World's first smartphone - a $900 clunky IBM Simon mobile phone - turned 20 on Saturday.
While the term smartphone wasn't coined when IBM Simon was released, it was the first device that combined the functions of a phone and a Personal Digital Assistant (PDA), making it the first known member of the smartphone family, as we know it today.
Simon came with a black and white 4.5-inch×1.4-inch (114mm×36mm) LCD display with 293x160 pixels resolution and touch support with stylus, but had modest specs compared to modern-day smartphones. IBM Simon was powered by a x86-compatible 16-bit Vadem processor clocked at a mere 16MHz.
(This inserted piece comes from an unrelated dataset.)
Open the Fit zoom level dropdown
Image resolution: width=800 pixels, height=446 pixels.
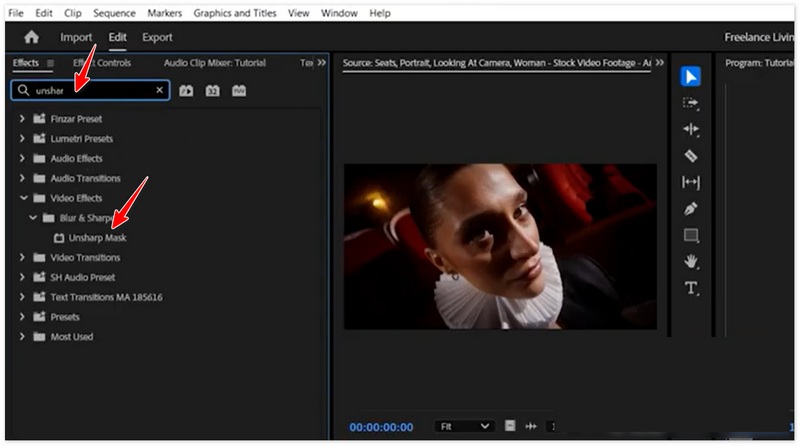tap(466, 426)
It came with 1MB RAM, 1MB storage and ran 'Zaurus OS.'
The phone with a battery life of one hour was developed by IBM and the American cellular company BelSelf and went on sale on 16 August 1994. At around 20cm long and weighing over half a kg, it was about half the size of a house brick.
The software allowed users to write notes, draw, update their calendar and contacts and send and receive faxes - the preferred means of corporate communication before email - as well as allowing calls, of course.
"It was called Simon because it was simple and could do almost anything you wanted," the Irish Times reported.
"It has all the components of a smartphone, including a slot in the bottom to insert different applications such as mapping ones, spreadsheets and games. So it was really a forerunner to the iPhone," Charlotte Connelly from the London's Science Museum was quoted as saying.
Around 50,000 handsets were sold.
In October, the relic phone will go on display as part of a permanent exhibition on the history of communication and information technology at London's Science Museum.